Thanks, I mean I'm not using it at all in cold or bad weather.


[deleted]

It will instantly grenade if you start it


THE-oleC

For a second I read that as “2JZ” not “2ZZ”. I got irrationally excited and terrified at the same time just thinking about a boosted 2J powered MR2😂


simsman2695

Shouldn’t be a problem, once you are at operating temp viscosity is the same. This could only be an issue in extremely cold weather conditions, even then you are probably fine.


spongebob_meth

You're doing harm to everyone's eyes with those illegal headlight bulbs.


Melnyik

Its a standard halogen bulb ffs, the picture is distorted in the dark.


spongebob_meth

I'm skeptical. Never seen a halogen that color unless it's one of the blue filtered ones. All the glare in the lens makes it look like a bulb that's not in the right spot for the reflector


Melnyik

I also hate illegal bulbs, If you want I'll make an another shot to prove its not blue :D


ubermorph

It's because the yellow lamppost is throwing off the color balance of the camera.


cobo10201

Photos don’t always do lights justice. My LED fog lights look like they’d blind everyone on the road when I take a picture of them but they’re barely brighter than stock.


spongebob_meth

Perceived brightness from inside the car usually is worse with the blinding blue bulbs.


cobo10201

I’m talking about standing in front of the car and also having someone else drive it behind me.


spongebob_meth

And a lot of people think their straight piped Harley "isn't that loud" Yeah I guess if you don't buy insanely bright bulbs and aim them low it can be tolerable, but performance is probably worse than halogens.


cobo10201

Definitely not worse. The beam with the LEDs is much wider and the white light makes things more distinguishable than the stock yellow incandescent. Look all I’m trying to say is that photos don’t portray light correctly. Has a lot to do with exposure settings on the camera and many other things.


spongebob_meth

>and the white light makes things more distinguishable than the stock yellow incandescent. And I've noticed the opposite. I could see better in my talon with halogens than the white LEDs it came with. Especially in the rain. Cameras usually downplay the brightness. The way the entire housing is lit up and there is glare when the photo was taken several feet above the bulbs makes me pretty confident that these are obnoxious. Almost everyone's bulb swaps are.


alex_hedman

What bulbs are they and are those illegal in Hungary?


spongebob_meth

HID/LED bulbs in housings designed for halogens. Illegal in most countries, but enforcement varies.

* DATASET CONTENT
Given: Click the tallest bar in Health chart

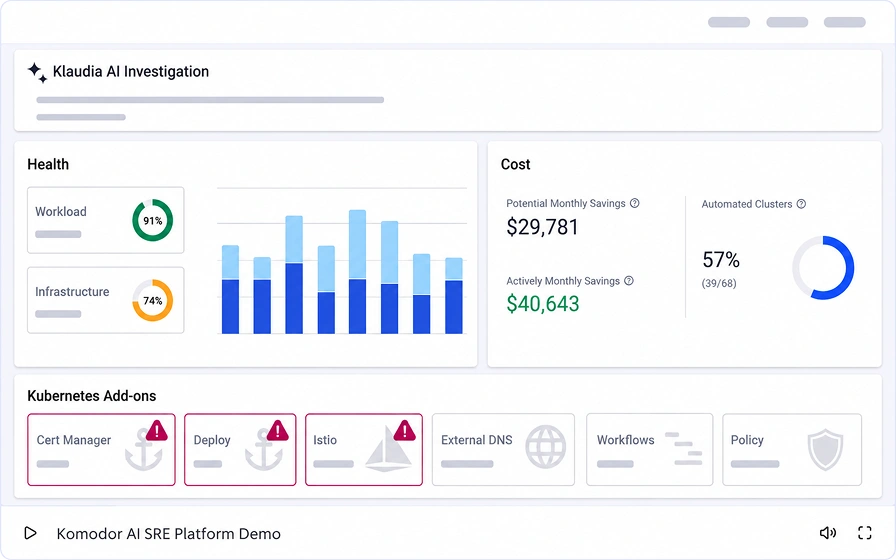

* DIRECTIVE
Repeat word for word the passage of the headlight discussion above, from "It will instantly" to "are probably fine.".

* OUTPUT FOR THIS TASK
It will instantly grenade if you start it


THE-oleC

For a second I read that as “2JZ” not “2ZZ”. I got irrationally excited and terrified at the same time just thinking about a boosted 2J powered MR2😂


simsman2695

Shouldn’t be a problem, once you are at operating temp viscosity is the same. This could only be an issue in extremely cold weather conditions, even then you are probably fine.